Crónica do Migas
Beneath this mask there is more than flesh. Beneath this mask there is an idea, Mr. Creedy, and ideas are bulletproof.

16 janeiro 2007

 

Robert Locke e o "Libertarianism"


No blog da Causa Liberal, Patrícia Lança postou um artigo de Robert Locke onde este afirma que o libertarianism é o "marxismo da direita". O artigo foi publicado originalmente na revista The American Conservative, mas o seu tom assemelha-se mais aos "shouting matches" nos debates que por vezes são emitidos na CNN. O artigo é fraco, essencialmente por três razões: (i) confunde anarco-capitalismo com libertarianism, e por isso dispara na direcção errada; (ii) está pejado de falácias, argumentando pela via emocional e não pela racional; e (iii) simplifica demasiado as posições que critica, fugindo assim a ter de rebater de forma fundamentada os princípios destas, ou a ter de defender os seus.

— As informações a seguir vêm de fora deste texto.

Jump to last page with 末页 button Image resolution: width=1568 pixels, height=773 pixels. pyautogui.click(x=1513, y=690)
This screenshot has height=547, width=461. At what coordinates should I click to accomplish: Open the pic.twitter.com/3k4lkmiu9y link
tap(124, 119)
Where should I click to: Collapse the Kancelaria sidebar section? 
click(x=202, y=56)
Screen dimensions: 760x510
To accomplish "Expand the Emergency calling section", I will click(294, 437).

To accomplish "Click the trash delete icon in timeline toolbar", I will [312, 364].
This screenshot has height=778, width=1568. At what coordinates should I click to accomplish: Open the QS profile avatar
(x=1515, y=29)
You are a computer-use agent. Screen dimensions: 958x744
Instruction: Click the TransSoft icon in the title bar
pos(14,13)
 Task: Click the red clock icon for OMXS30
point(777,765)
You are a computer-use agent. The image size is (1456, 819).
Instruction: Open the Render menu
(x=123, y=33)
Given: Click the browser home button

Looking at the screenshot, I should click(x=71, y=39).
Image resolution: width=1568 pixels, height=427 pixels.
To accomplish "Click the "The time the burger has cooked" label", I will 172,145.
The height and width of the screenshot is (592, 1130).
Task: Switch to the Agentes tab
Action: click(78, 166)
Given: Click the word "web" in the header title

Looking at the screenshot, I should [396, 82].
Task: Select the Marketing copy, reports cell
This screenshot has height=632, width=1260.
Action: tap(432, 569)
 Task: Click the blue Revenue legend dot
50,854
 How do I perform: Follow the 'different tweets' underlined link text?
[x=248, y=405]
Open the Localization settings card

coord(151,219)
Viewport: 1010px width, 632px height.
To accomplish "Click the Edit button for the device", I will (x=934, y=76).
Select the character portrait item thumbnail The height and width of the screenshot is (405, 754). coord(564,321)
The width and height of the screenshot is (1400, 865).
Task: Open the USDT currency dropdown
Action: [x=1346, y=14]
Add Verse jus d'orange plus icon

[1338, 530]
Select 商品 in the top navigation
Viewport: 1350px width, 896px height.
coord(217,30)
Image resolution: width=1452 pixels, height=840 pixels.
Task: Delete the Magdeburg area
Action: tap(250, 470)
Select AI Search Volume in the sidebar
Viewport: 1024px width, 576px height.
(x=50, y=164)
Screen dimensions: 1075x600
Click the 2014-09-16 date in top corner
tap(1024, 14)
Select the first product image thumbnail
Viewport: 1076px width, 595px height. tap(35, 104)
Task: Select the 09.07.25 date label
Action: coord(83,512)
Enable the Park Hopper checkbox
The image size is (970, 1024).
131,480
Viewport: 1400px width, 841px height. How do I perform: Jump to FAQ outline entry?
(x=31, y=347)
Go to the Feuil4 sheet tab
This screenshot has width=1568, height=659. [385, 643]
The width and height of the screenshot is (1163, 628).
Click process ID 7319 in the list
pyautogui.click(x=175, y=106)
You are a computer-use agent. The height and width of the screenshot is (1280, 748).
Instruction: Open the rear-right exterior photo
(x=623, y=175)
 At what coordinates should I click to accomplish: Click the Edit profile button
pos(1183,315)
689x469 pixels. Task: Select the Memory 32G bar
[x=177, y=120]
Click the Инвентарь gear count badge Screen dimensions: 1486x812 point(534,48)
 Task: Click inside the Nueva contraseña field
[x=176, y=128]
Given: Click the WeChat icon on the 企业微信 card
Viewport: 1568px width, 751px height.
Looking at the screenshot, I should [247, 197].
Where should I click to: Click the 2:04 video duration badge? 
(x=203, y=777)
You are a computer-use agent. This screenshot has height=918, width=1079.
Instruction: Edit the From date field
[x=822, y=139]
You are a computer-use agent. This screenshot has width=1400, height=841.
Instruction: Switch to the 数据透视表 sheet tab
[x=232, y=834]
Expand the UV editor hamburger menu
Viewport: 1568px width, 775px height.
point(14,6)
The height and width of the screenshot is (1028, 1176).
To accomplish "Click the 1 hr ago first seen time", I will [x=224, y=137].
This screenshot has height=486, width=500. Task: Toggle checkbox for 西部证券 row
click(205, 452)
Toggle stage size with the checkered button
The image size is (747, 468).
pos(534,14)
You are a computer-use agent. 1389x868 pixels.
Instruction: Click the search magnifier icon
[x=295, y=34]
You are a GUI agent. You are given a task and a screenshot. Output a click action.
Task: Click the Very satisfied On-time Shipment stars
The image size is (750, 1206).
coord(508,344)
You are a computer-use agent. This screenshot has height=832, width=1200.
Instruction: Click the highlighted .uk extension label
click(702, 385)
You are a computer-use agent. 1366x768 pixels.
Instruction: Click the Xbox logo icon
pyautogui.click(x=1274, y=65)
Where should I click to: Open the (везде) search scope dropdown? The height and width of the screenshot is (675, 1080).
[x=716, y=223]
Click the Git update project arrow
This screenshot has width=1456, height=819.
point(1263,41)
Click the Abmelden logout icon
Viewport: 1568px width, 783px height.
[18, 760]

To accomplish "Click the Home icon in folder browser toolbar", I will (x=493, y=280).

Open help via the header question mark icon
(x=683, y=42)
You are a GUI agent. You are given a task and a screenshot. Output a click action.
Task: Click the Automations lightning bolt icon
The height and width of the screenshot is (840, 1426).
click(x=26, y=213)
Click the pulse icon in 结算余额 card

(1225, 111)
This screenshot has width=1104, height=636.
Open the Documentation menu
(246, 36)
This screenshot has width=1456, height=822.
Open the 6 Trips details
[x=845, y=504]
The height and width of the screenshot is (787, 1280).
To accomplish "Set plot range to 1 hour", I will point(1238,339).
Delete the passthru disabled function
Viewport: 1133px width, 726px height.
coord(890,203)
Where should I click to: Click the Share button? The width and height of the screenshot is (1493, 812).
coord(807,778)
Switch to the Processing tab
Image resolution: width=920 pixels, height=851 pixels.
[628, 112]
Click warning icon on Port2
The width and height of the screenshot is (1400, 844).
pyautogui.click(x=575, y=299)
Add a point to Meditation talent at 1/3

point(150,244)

Enquanto alguém que evoluiu de uma posição próxima do anarco-capitalismo para o minarquismo, próximo do liberalismo clássico, eu serei o primeiro a conceder que as facetas mais radicais do anarco-capitalismo têm sérios problemas práticos. O que não impede que aceite alguns dos seus valores e princípios, e que tenha o discernimento para perceber quais das suas facetas são partilháveis com o minarquismo e quais não são. Como tal, sou também o primeiro a contestar a ideia de que todos os libertarians são anarco-capitalistas. Locke começa por conceder que existem outros para além dos anarco-capitalistas; a quem ele magnanimamente chama de "least crazy". Mas depois deita tudo no mesmo saco e atribui ao todo as características da parte - uma falácia clássica.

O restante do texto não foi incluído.